If you have never felt depressed or anxious, you might think I am being dramatic. A lot of people think that mental illness is a “state of mind,” and to get out of this state the best thing to do is, “just get over it, move on, be positive, harden up.” This couldn’t be further from the truth.
I don’t think we can really blame people for having this opinion. This has been the wider view of society for generations now. Forty years ago, the chance of having an open and honest conversation about one’s feelings or problems was unheard of. Slowly but surely, this is changing.
The topic of mental health is hard to tackle for well-informed people, let alone someone that has never experienced these feelings, thoughts and battles before. So, what is thing right thing to do or say when someone is expressing their struggles?
Here are some to-dos and what not-to-dos…
1. Do not say “everything happens for a reason.”
I am a massive believer in this, but when someone is in the depths of a mental health crisis, telling them this is like a slap in the face.
2. Help them set small, manageable goals.
Going to the gym at 5:30 in the morning is not a manageable goal. Getting out of bed for an hour is.
3. Offer to take them places.
When I was super depressed (understatement of the year), showering was an effort, let alone getting out of the house. If your loved one needs to go somewhere (doctors, psychologist, the grocery store), offer to take them. Keeping human connection is so bloody important.
4. Give them space.
There is a fine line between being there for someone and them feeling like they are being babysat. Try your best to work out what that line is. For me, it was having someone in the house but not in the same room all the time.

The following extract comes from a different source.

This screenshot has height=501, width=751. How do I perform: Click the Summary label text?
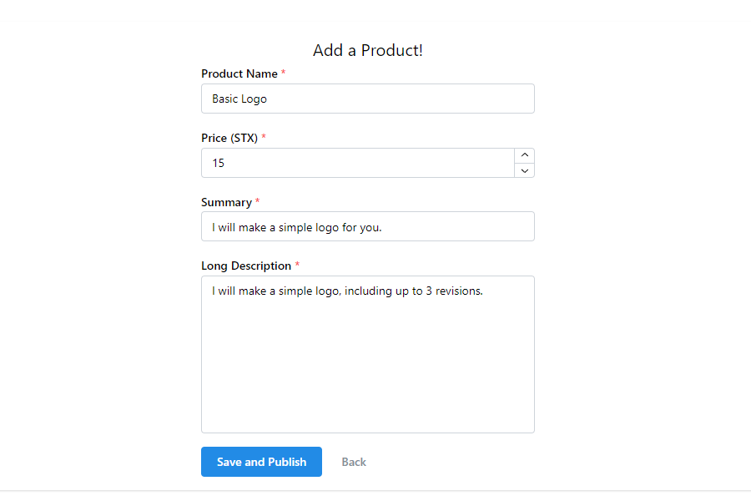(x=226, y=202)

5. Don’t ask questions like, “how are you feeling?”
Often the person can’t that work out in their own head, let alone voice out loud an actual human emotion. Try saying something like: “From one to 10, where are you at today?”
6. Don’t tell them to be grateful.
Saying things such as, “just be grateful for what you have,” is so infuriating. If being grateful could fix mental illness, it would have by now.

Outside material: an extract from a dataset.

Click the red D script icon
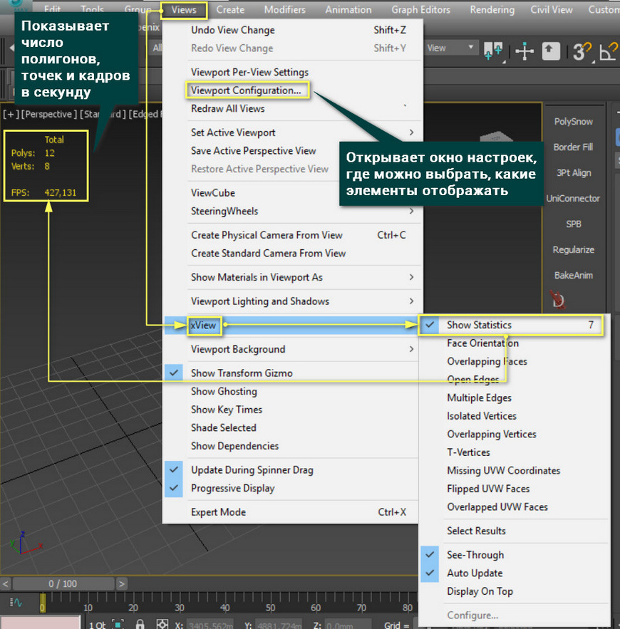 point(559,301)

7. Admit when you aren’t sure how to help them.
“I don’t really know what to do, I think we should make a doctor’s appointment.” Most of the time, they won’t want to go; they will think this feeling is all in their head and they are being “stupid.” Reassure them it isn’t and you will be there for them every step of the way.

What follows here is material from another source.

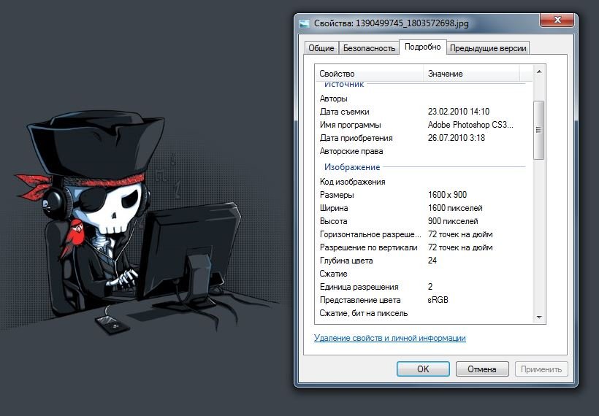Viewport: 599px width, 416px height.
Task: Close the Свойства dialog window
Action: pos(557,20)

8. Silence is your friend.
Filling the silence is not always necessary. Sometimes just sitting next to the person is all they need. When you feel like speaking, saying something like “I love you” or “I am here for you” or “I believe in you” is really all someone needs to hear.
9. Work out a code.
Mum and I send each other emojis. Sunflower is code for “OK.” Thumbs down is “not so OK.” It’s simple and not invasive; you can go from there.
10. Offer to exercise with them.
Exercise is the most underrated form of therapy, in my opinion. I don’t mean joining a boot camp or hiking a mountain. I mean walking around the block, or down the beach. Any form of movement is a positive one.
These are things that have helped and continue to help me. I hope they help your loved one too.